Long-horizon computer-use benchmarks depend on authoritative, non-leaking task implementations. This gated Hugging Face dataset houses the official OSWorld 2.0 Python task classes that define environment logic and evaluators used across benchmark runs, so that agent evaluations remain comparable and resistant to accidentally leaked solutions.
What Sets It Apart
- Canonical task classes: Contains the root-level task_*.py implementations that reproduce the benchmark’s environment, input artifacts, and evaluators — not just example data. This ensures evaluation parity across runs.
- Gated distribution to prevent leakage: The files are intentionally distributed behind a Hugging Face gated dataset to reduce the chance that evaluated agents can find task answers or internal evaluator behavior during execution. This design choice prioritizes benchmark integrity over open ease-of-access.

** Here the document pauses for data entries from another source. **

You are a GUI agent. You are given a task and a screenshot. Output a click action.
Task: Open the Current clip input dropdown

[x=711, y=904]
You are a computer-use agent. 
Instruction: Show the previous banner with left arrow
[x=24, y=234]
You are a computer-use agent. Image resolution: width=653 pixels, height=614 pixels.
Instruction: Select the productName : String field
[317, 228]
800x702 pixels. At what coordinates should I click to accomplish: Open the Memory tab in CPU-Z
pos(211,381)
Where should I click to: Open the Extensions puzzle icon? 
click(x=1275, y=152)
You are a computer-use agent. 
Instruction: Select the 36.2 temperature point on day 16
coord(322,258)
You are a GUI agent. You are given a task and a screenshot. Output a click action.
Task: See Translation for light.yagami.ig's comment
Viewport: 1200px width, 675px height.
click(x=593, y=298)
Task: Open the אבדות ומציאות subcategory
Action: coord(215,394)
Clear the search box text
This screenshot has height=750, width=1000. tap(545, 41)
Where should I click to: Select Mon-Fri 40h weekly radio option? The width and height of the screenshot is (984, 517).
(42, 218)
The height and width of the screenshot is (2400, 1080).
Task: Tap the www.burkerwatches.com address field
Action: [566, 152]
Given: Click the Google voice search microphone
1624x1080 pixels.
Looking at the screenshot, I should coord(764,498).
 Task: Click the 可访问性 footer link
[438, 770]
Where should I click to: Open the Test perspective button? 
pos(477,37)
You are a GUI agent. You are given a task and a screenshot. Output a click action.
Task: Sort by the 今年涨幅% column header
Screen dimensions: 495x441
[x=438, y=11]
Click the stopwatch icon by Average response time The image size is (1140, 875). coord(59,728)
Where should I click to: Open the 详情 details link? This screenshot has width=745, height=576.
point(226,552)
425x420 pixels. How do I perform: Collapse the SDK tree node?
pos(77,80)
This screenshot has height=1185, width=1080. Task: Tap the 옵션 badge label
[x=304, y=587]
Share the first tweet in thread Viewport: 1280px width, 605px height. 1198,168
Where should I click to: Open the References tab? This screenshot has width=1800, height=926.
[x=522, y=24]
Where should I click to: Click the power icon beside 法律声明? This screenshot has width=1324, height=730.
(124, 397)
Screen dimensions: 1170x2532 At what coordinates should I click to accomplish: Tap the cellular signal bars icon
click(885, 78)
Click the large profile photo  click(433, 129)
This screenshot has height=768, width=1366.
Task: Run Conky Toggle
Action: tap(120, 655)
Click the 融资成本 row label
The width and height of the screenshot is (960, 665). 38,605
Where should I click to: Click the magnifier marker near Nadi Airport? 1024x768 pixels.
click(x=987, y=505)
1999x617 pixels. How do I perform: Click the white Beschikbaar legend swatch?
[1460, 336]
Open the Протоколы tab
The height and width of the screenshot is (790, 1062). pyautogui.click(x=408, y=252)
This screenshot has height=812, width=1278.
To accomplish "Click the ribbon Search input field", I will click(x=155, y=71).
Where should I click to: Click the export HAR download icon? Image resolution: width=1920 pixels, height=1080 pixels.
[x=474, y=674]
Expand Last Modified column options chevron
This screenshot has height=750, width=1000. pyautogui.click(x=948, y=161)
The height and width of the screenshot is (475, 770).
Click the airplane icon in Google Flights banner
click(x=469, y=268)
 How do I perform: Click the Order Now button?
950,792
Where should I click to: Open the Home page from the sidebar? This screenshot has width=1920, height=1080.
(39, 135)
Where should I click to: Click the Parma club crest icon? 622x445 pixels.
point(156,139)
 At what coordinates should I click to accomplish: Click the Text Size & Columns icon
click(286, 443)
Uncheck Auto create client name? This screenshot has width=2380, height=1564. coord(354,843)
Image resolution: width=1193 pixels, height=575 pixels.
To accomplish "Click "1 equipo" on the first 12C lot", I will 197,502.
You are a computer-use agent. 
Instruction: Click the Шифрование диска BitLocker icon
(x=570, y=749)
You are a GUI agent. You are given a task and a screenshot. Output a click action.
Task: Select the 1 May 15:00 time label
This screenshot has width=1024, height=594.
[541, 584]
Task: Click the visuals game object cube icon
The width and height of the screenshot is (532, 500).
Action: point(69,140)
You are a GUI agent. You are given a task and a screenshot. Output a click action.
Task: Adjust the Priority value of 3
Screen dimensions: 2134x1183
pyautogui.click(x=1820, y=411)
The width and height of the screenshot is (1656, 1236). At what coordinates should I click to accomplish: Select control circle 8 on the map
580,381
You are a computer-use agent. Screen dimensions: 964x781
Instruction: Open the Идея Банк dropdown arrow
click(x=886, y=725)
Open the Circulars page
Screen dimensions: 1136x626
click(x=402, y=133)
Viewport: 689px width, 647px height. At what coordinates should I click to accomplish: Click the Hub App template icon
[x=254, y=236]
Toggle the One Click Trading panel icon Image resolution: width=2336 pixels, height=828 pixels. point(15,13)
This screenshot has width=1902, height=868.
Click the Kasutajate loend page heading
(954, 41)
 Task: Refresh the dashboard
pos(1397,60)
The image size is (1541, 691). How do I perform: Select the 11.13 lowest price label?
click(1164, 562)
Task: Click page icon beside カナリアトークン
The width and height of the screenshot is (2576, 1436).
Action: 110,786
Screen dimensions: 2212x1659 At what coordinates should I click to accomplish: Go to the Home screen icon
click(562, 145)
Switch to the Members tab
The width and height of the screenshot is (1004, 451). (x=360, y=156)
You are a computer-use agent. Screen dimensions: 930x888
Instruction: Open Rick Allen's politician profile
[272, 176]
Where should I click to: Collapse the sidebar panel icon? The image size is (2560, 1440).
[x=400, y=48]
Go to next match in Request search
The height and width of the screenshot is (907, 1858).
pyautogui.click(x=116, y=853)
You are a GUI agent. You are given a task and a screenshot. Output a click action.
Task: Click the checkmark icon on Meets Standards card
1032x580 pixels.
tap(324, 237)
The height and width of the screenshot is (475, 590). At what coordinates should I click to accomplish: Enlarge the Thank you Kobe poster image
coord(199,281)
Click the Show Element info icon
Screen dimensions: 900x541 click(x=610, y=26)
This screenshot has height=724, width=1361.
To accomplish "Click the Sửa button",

- Integration-ready format: The dataset provides JSON-formatted task files and is commonly used alongside the OSWorld codebase and evaluation tooling; consumers typically integrate these task classes into local benchmark runners or evaluation pipelines.
Who It's For
Great fit if you run or reproduce OSWorld 2.0 evaluations, develop agents that interact with long-horizon GUI/web workflows, or need the authoritative task logic for research-grade comparisons. Look elsewhere if you only need example scenarios or lightweight synthetic tasks — this gated package contains the official task implementations and expects you to follow the project’s benchmark release policies and access workflow.